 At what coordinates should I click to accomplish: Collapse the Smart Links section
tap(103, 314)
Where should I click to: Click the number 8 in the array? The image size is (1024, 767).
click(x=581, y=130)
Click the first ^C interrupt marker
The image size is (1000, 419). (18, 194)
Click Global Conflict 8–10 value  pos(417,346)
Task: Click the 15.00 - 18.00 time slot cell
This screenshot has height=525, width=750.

---

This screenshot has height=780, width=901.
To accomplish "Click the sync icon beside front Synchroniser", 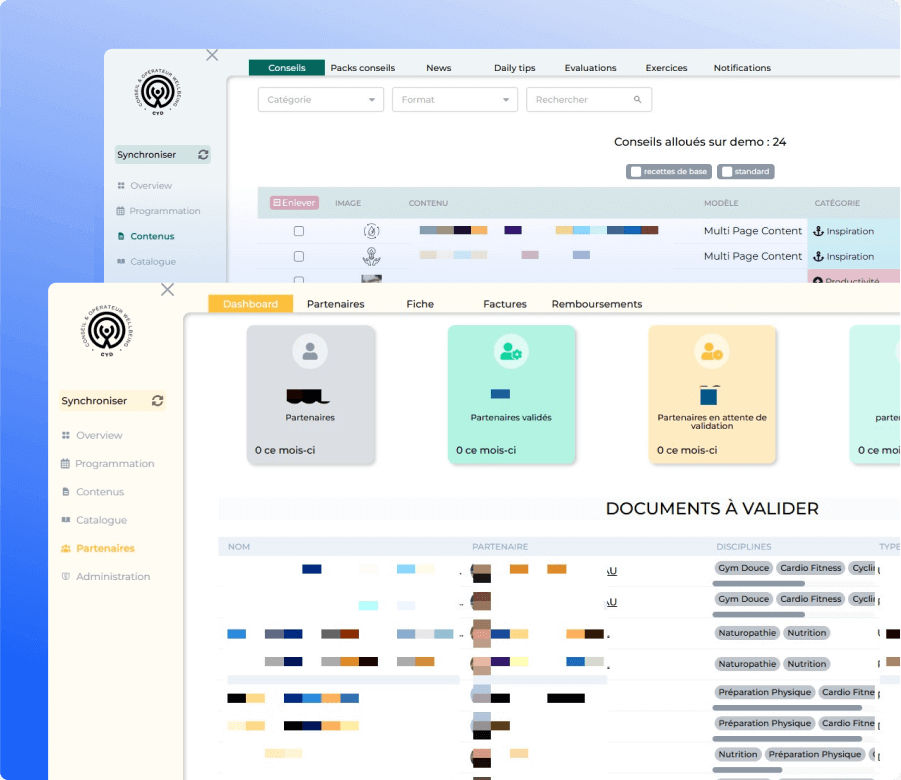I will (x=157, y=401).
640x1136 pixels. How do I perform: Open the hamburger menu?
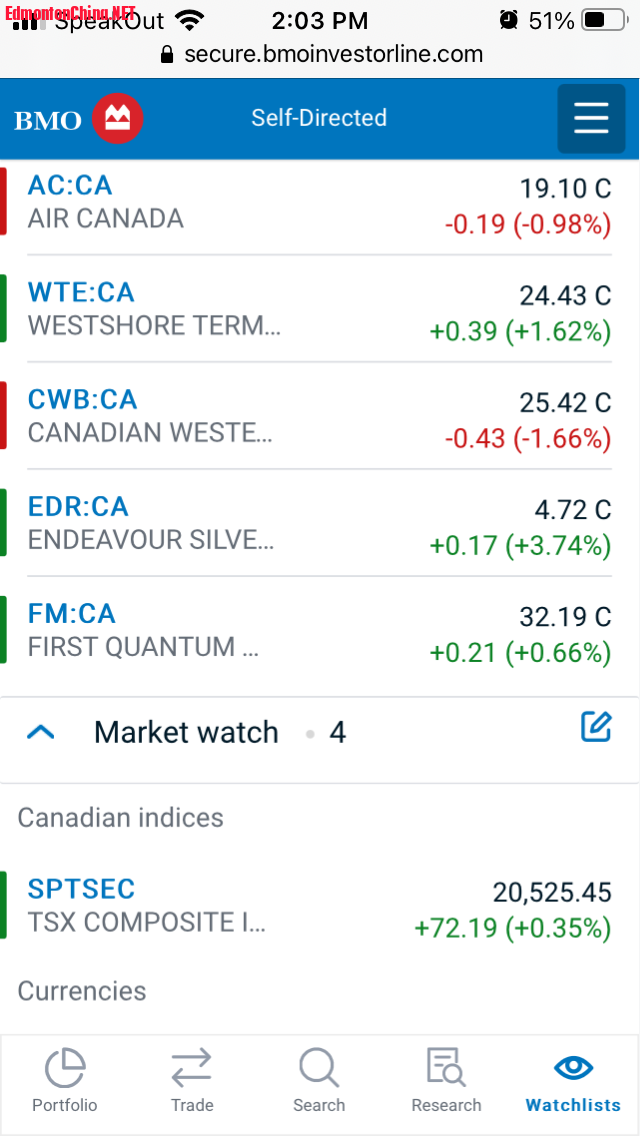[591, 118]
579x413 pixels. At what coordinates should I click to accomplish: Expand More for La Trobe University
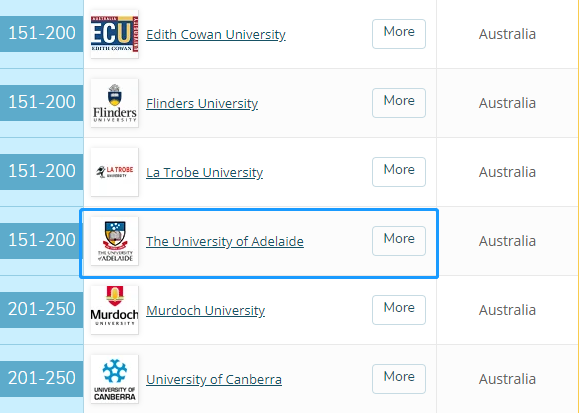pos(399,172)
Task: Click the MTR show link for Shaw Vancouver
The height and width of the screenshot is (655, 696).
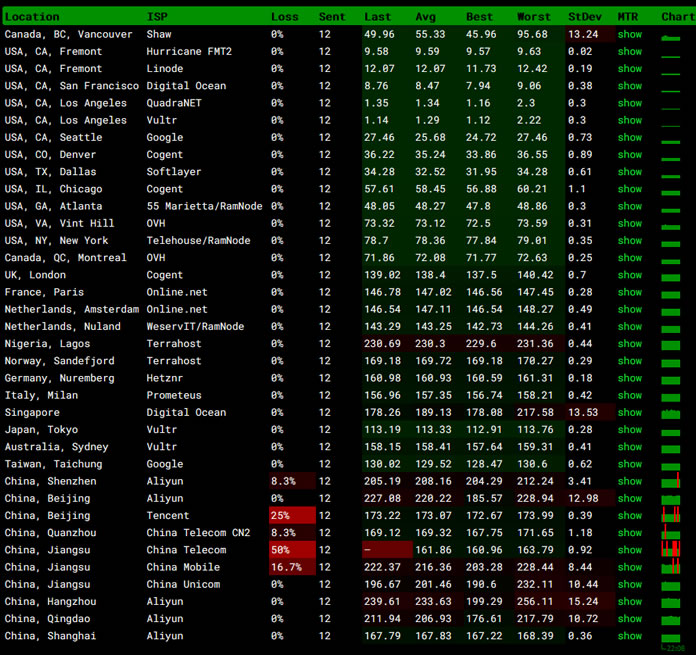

...

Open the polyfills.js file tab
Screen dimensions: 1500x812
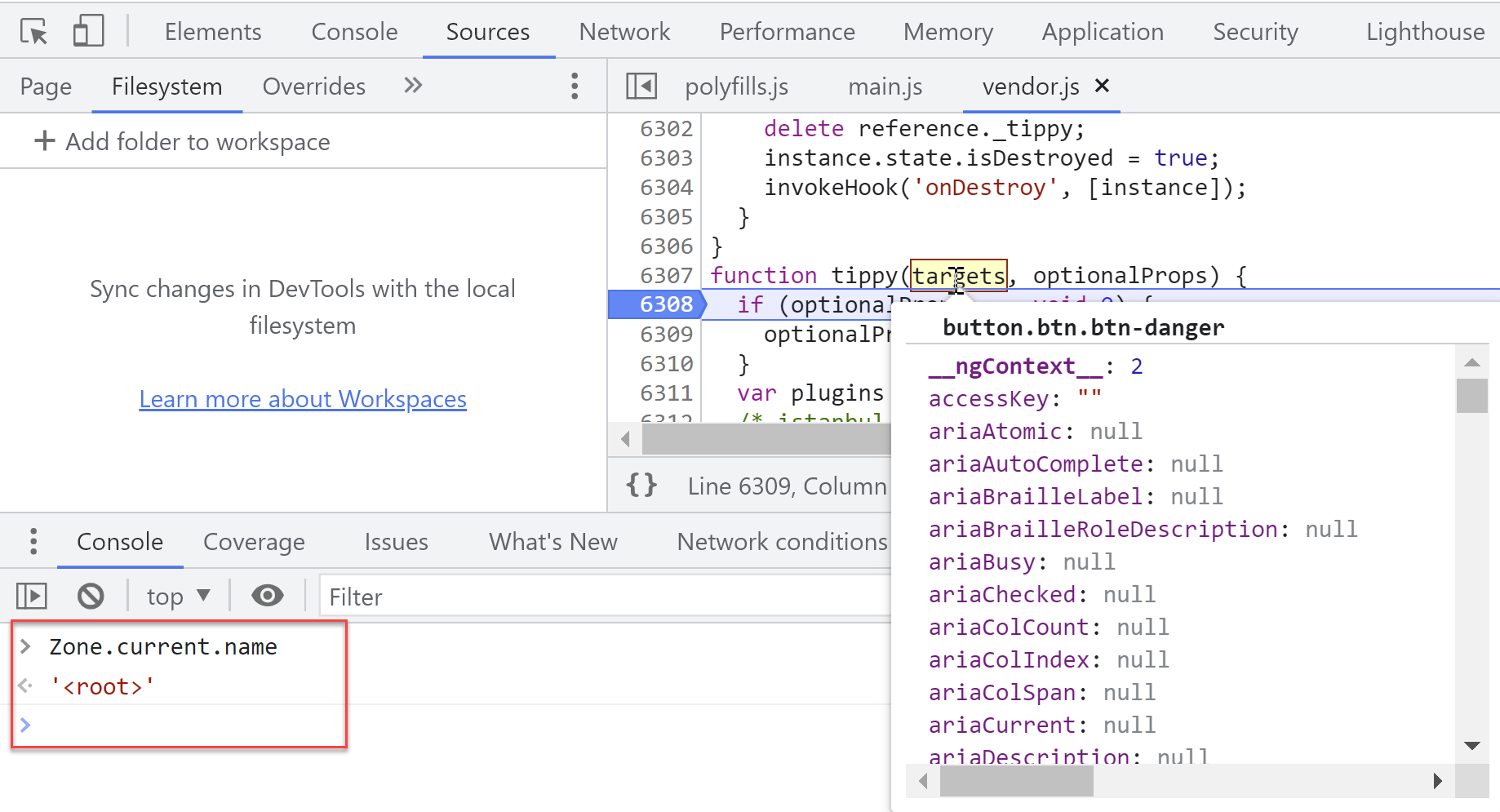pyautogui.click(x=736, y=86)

EXERCISE DESCRIPTION>
Within the material above, extract exactly the lines that start at the line containing "Task: Click the MTR" and stop after the line containing "The height and", and only those.

ANSWER AREA>
Task: Click the MTR show link for Shaw Vancouver
The height and width of the screenshot is (655, 696).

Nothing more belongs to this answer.